Dahon has been talking up their new smallest ever folder – the 18″ wheeled Curl – for quite some time, but announced recently that is has gone into production and will be being test marketed this spring and summer. Dahon openly says that the new Curl starts off based on some of the best flip-folders on the market – specifically the designs of Diblasi and Brompton (all legally they say) – but evolves those designs for what they think is the best riding and most compact folding bike the industry has seen.
Also earlier this year Dahon introduced a new style of vertically folding bike that they call a Jiffold folder that aims to making packing down one of their bikes even easier and faster for regular commuters. Now they’ve taken that design from some of their tiniest-wheeled bikes and brought it up to 20″ wheels for a fast rolling city bike with the Qix D8 and its 5-second fold-down. Get a closer look at both below the fold…
Dahon Curl 18″
As Dahon tells it, Diblasi was the first to introduce the rear wheel “flip-fold” bike back in the 1970s, and really forms the basis for their new Curl. By adding on a series of technical innovations, they say the new bike improves on the classic folding designs and certainly results in a smaller package. Like the Brompton the bike splits in the downtube and behind the seat cluster, but the Curl’s curved frame produces a more triangulated middle section improving stiffness and folding smaller.

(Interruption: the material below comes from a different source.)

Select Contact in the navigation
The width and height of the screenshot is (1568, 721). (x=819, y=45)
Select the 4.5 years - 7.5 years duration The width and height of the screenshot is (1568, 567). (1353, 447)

Behind the seat cluster a new V-coupling provides a more reliable and secure joint that eliminates any pedal-induced bobbing effect from play in this connection. Dahon’s new square-to-round tapered ‘handlepost’ (extended steerer+stem) combined with an oversized headtube and massive fork crown greatly improve front-end stiffness. Lastly, a new folding pedal gets a new and improved design that is stronger, longer lasting and actually folds flatter.
Dahon Qix D8
Dahon wanted to build a bike that was as reliable as their other folders, but just as easy to operate whether you were wearing a business suit or jeans and a t-shirt. To do that, their new vertical folding mechanism gets rid of any need to lift the bike. To make it work, just flip a couple of latches, and the bike folds right up with the handlebar neatly tucked off to the side.
The 11.9kg/26.2lb bike uses a flush Vertical Hinge in the alloy Qix frame, paired with an alloy fork, and adds in a neatly placed inline skate wheel on the bike’s integrated rack to make it a breeze to wheel around on the train or into your office. For $1000 the Qix D8 comes built with a 8 speed SRAM X5 rear derailleur and grip shift drivetrain, 20/28 spoke 20” aluminum wheels, and folds down to 81cm x 31cm x 82cm.